Almost all of our myths, or at least our interpretation of them, is that you should destroy the instinct and march off heroically to rescue what is lost. In multiple stories in the West, in movies as well as fairy tales and ancient myths, we are informed that the hero must heroically fight a dragon or a witch or an evil usurper to death and with his foot on its neck then and only then will he redeem himself and rescue the fair maiden.

The Ramayana, a wonderful story from the East, says that it is only by your instincts, by your monkey nature, that you will restore the unity of the world, the wholeness that you once knew but lost.

I think the biggest joke every played upon me, a divine joke, is that I first traveled to India many years ago to be spiritualized.
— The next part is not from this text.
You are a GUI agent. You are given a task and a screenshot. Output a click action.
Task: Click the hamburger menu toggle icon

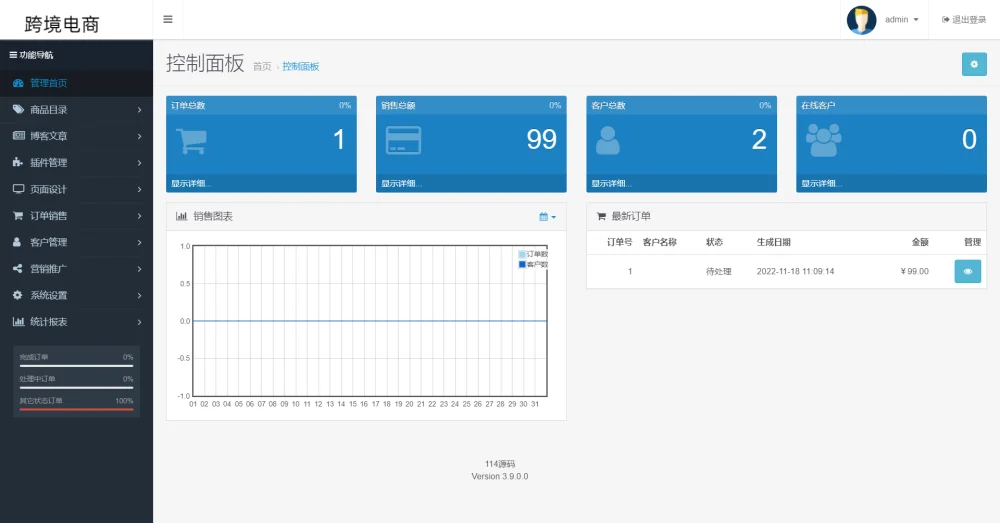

I had read of India and the East for decades, looked longingly at photographs long before I had the courage to buy a ticket and travel there. I presumed I would find the appropriate teachings, or a tradition, or a yogi of some kind, and sit and meditate until I found my enlightenment. Increasingly Westerners project such salvation upon a journey to a foreign land. But that is not what happened to me. Instead, I went to India and became humanized – which is what I should have sought in the first place. I did not find lofty yogic heights, I did not find esoteric wisdom. I found my monkey nature, by doing ordinary things, by listening to my instincts, by learning to accept what happens.

Tuesday, August 24, 2010

Sacrifice: To Make Sacred

I have been gripped all day by the thought of SACRIFICE. I grew sick of the word early in my life and it was enough to drive me out of the common jargon of most churches. But when I learned that the word meant TO MAKE SACRED, I got another perspective on it. I slowly saw that it was an adequate description of the meaning of a human life. To make the evolution of an experience to the level of the sacred -- well, who needs more definition or explanation? It makes the only sense I have ever found of this enigmatic thing we call LIFE.
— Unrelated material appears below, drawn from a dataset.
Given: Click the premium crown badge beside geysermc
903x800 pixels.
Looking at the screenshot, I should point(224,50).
I recall the deaths of people close to me earlier in my life; I had no adequate sense of meaning for myself in the experience and I went away vacant and sorely wounded. Now I have a profoundly deep meaning of such experiences, and, though they still hurt, they do not torture me as meaningless any more.

On the contrary, I know I must experience the loss of everything that seems meaningful now. I am not strong enough to believe this deeply, but there is a deep understanding of it even if I play wailing infant on the surface. I can see I have not learned the basic lesson of life if I can't accept the next SACRIFICE that faces me.

What a strange statement to make!!!!! Man lives to be the vehicle of the great transformation of life from ego-centric to THEOCENTRIC. Yes, but when will I be strong enough actually to live the next such event?

Duality: The Essence of Everyday Consciousness

Spiritual teachings are sometimes interpreted as advising us to let go of material things and lighten our load by reducing attachments, but this is a fundamental misunderstanding. To advance consciousness we need to be weaned, not from the body or material things, but from our allegiance to duality. The very idea that the material world is separate from some other higher existence is itself an error of duality. Reality is not dual, though our current level of awareness perceives it that way.